## About this exercise
All of the lines below should be copied word for word.

===== Data in this exercise =====

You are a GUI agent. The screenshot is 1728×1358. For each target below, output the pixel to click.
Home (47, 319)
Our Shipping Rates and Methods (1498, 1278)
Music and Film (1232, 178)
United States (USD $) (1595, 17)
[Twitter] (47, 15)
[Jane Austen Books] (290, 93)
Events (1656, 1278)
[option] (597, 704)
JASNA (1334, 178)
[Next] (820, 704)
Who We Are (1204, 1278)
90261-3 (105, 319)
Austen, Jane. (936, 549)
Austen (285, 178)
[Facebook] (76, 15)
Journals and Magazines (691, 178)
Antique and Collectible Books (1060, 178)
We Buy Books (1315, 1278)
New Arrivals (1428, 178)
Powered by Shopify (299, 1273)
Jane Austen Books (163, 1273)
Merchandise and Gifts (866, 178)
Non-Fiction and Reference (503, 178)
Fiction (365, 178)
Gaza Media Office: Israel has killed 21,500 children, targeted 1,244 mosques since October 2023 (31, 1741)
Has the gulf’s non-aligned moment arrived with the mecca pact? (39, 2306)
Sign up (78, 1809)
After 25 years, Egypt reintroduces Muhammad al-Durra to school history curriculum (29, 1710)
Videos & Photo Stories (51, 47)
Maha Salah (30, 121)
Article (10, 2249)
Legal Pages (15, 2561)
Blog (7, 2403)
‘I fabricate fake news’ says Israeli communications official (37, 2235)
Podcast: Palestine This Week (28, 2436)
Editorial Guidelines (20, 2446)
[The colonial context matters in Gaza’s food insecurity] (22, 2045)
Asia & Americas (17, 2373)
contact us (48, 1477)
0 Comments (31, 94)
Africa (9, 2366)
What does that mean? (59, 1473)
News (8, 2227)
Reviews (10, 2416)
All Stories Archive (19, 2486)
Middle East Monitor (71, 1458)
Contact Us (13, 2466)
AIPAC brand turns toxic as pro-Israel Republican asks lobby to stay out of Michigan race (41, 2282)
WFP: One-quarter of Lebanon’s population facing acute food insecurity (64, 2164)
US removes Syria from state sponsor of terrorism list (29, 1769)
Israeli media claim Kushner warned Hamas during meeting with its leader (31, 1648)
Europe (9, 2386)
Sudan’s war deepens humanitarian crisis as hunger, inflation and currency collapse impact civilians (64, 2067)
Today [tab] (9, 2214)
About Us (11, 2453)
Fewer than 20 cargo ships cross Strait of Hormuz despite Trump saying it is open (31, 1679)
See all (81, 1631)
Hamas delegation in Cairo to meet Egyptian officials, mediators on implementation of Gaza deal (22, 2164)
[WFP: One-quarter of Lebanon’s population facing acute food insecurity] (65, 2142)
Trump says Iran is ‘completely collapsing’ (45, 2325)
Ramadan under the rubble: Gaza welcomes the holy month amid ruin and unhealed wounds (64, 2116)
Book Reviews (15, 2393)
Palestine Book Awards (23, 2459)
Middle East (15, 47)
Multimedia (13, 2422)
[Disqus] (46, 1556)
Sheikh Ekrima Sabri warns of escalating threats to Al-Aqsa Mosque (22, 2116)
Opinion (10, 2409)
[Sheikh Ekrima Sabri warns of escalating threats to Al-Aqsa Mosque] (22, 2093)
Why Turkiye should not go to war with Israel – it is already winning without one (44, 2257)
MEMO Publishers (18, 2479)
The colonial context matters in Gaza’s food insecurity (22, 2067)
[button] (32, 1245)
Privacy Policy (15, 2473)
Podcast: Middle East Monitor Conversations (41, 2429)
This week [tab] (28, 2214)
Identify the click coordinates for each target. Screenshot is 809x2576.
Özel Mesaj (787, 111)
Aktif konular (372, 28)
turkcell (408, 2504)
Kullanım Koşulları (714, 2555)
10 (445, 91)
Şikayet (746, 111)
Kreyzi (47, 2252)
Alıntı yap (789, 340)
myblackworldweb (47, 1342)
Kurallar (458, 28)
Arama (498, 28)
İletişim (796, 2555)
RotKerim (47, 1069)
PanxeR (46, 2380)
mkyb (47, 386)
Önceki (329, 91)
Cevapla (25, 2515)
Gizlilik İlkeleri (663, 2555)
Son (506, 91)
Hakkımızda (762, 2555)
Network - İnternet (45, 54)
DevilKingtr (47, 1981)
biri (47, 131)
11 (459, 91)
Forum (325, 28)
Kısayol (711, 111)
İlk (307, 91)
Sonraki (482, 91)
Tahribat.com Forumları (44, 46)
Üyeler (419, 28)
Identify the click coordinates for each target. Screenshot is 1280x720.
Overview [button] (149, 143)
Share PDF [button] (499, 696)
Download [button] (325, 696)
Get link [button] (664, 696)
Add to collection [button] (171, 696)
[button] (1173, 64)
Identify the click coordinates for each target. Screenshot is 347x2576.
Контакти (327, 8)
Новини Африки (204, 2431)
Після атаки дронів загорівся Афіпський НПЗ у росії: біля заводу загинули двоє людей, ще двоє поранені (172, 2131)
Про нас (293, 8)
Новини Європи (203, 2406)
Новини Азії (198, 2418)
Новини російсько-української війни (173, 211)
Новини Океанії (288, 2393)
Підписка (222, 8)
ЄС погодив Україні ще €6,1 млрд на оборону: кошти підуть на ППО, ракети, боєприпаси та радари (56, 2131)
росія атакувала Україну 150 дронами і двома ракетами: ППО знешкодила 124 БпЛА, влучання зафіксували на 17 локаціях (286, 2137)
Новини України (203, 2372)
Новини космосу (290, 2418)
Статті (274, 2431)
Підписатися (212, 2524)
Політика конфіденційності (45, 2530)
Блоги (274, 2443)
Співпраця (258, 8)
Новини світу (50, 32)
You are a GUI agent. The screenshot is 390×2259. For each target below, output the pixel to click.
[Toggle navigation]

=====

## Solution below
You are a GUI agent. The screenshot is 1728×1358. For each target below, output the pixel to click.
Home (47, 319)
Our Shipping Rates and Methods (1498, 1278)
Music and Film (1232, 178)
United States (USD $) (1595, 17)
[Twitter] (47, 15)
[Jane Austen Books] (290, 93)
Events (1656, 1278)
[option] (597, 704)
JASNA (1334, 178)
[Next] (820, 704)
Who We Are (1204, 1278)
90261-3 (105, 319)
Austen, Jane. (936, 549)
Austen (285, 178)
[Facebook] (76, 15)
Journals and Magazines (691, 178)
Antique and Collectible Books (1060, 178)
We Buy Books (1315, 1278)
New Arrivals (1428, 178)
Powered by Shopify (299, 1273)
Jane Austen Books (163, 1273)
Merchandise and Gifts (866, 178)
Non-Fiction and Reference (503, 178)
Fiction (365, 178)
Gaza Media Office: Israel has killed 21,500 children, targeted 1,244 mosques since October 2023 (31, 1741)
Has the gulf’s non-aligned moment arrived with the mecca pact? (39, 2306)
Sign up (78, 1809)
After 25 years, Egypt reintroduces Muhammad al-Durra to school history curriculum (29, 1710)
Videos & Photo Stories (51, 47)
Maha Salah (30, 121)
Article (10, 2249)
Legal Pages (15, 2561)
Blog (7, 2403)
‘I fabricate fake news’ says Israeli communications official (37, 2235)
Podcast: Palestine This Week (28, 2436)
Editorial Guidelines (20, 2446)
[The colonial context matters in Gaza’s food insecurity] (22, 2045)
Asia & Americas (17, 2373)
contact us (48, 1477)
0 Comments (31, 94)
Africa (9, 2366)
What does that mean? (59, 1473)
News (8, 2227)
Reviews (10, 2416)
All Stories Archive (19, 2486)
Middle East Monitor (71, 1458)
Contact Us (13, 2466)
AIPAC brand turns toxic as pro-Israel Republican asks lobby to stay out of Michigan race (41, 2282)
WFP: One-quarter of Lebanon’s population facing acute food insecurity (64, 2164)
US removes Syria from state sponsor of terrorism list (29, 1769)
Israeli media claim Kushner warned Hamas during meeting with its leader (31, 1648)
Europe (9, 2386)
Sudan’s war deepens humanitarian crisis as hunger, inflation and currency collapse impact civilians (64, 2067)
Today [tab] (9, 2214)
About Us (11, 2453)
Fewer than 20 cargo ships cross Strait of Hormuz despite Trump saying it is open (31, 1679)
See all (81, 1631)
Hamas delegation in Cairo to meet Egyptian officials, mediators on implementation of Gaza deal (22, 2164)
[WFP: One-quarter of Lebanon’s population facing acute food insecurity] (65, 2142)
Trump says Iran is ‘completely collapsing’ (45, 2325)
Ramadan under the rubble: Gaza welcomes the holy month amid ruin and unhealed wounds (64, 2116)
Book Reviews (15, 2393)
Palestine Book Awards (23, 2459)
Middle East (15, 47)
Multimedia (13, 2422)
[Disqus] (46, 1556)
Sheikh Ekrima Sabri warns of escalating threats to Al-Aqsa Mosque (22, 2116)
Opinion (10, 2409)
[Sheikh Ekrima Sabri warns of escalating threats to Al-Aqsa Mosque] (22, 2093)
Why Turkiye should not go to war with Israel – it is already winning without one (44, 2257)
MEMO Publishers (18, 2479)
The colonial context matters in Gaza’s food insecurity (22, 2067)
[button] (32, 1245)
Privacy Policy (15, 2473)
Podcast: Middle East Monitor Conversations (41, 2429)
This week [tab] (28, 2214)
Identify the click coordinates for each target. Screenshot is 809x2576.
Özel Mesaj (787, 111)
Aktif konular (372, 28)
turkcell (408, 2504)
Kullanım Koşulları (714, 2555)
10 (445, 91)
Şikayet (746, 111)
Kreyzi (47, 2252)
Alıntı yap (789, 340)
myblackworldweb (47, 1342)
Kurallar (458, 28)
Arama (498, 28)
İletişim (796, 2555)
RotKerim (47, 1069)
PanxeR (46, 2380)
mkyb (47, 386)
Önceki (329, 91)
Cevapla (25, 2515)
Gizlilik İlkeleri (663, 2555)
Son (506, 91)
Hakkımızda (762, 2555)
Network - İnternet (45, 54)
DevilKingtr (47, 1981)
biri (47, 131)
11 (459, 91)
Forum (325, 28)
Kısayol (711, 111)
İlk (307, 91)
Sonraki (482, 91)
Tahribat.com Forumları (44, 46)
Üyeler (419, 28)
Identify the click coordinates for each target. Screenshot is 1280x720.
Overview [button] (149, 143)
Share PDF [button] (499, 696)
Download [button] (325, 696)
Get link [button] (664, 696)
Add to collection [button] (171, 696)
[button] (1173, 64)
Identify the click coordinates for each target. Screenshot is 347x2576.
Контакти (327, 8)
Новини Африки (204, 2431)
Після атаки дронів загорівся Афіпський НПЗ у росії: біля заводу загинули двоє людей, ще двоє поранені (172, 2131)
Про нас (293, 8)
Новини Європи (203, 2406)
Новини Азії (198, 2418)
Новини російсько-української війни (173, 211)
Новини Океанії (288, 2393)
Підписка (222, 8)
ЄС погодив Україні ще €6,1 млрд на оборону: кошти підуть на ППО, ракети, боєприпаси та радари (56, 2131)
росія атакувала Україну 150 дронами і двома ракетами: ППО знешкодила 124 БпЛА, влучання зафіксували на 17 локаціях (286, 2137)
Новини України (203, 2372)
Новини космосу (290, 2418)
Статті (274, 2431)
Підписатися (212, 2524)
Політика конфіденційності (45, 2530)
Блоги (274, 2443)
Співпраця (258, 8)
Новини світу (50, 32)
You are a GUI agent. The screenshot is 390×2259. For each target below, output the pixel to click.
[Toggle navigation]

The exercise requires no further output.